**Listed records:**
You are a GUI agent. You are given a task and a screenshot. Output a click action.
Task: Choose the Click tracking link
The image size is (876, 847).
==
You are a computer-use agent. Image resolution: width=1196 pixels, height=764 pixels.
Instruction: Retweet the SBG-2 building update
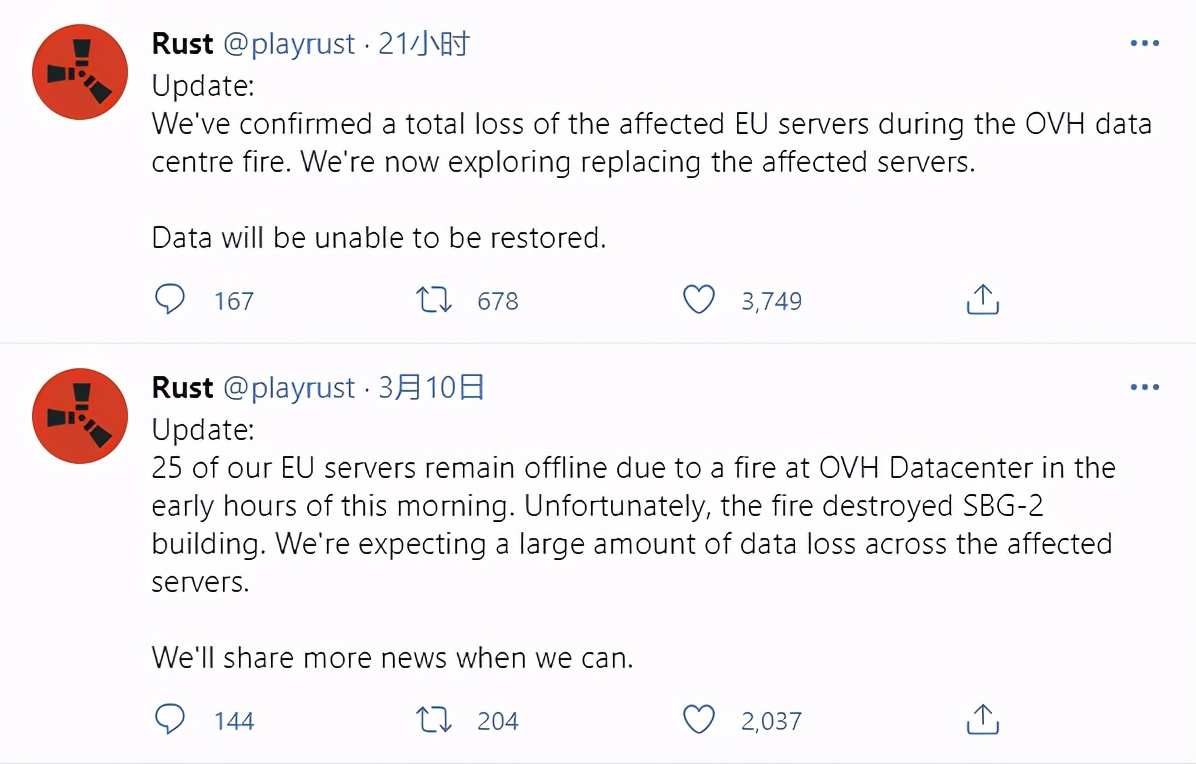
--
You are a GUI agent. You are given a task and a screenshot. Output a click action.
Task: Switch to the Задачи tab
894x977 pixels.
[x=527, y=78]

**What to produce:**
Restate word for word the lines of the data above, starting at the line containing "You are a computer-use" and ending at the line containing "Instruction: Retweet the", both included, and nothing more.

**The completed task:**
You are a computer-use agent. Image resolution: width=1196 pixels, height=764 pixels.
Instruction: Retweet the SBG-2 building update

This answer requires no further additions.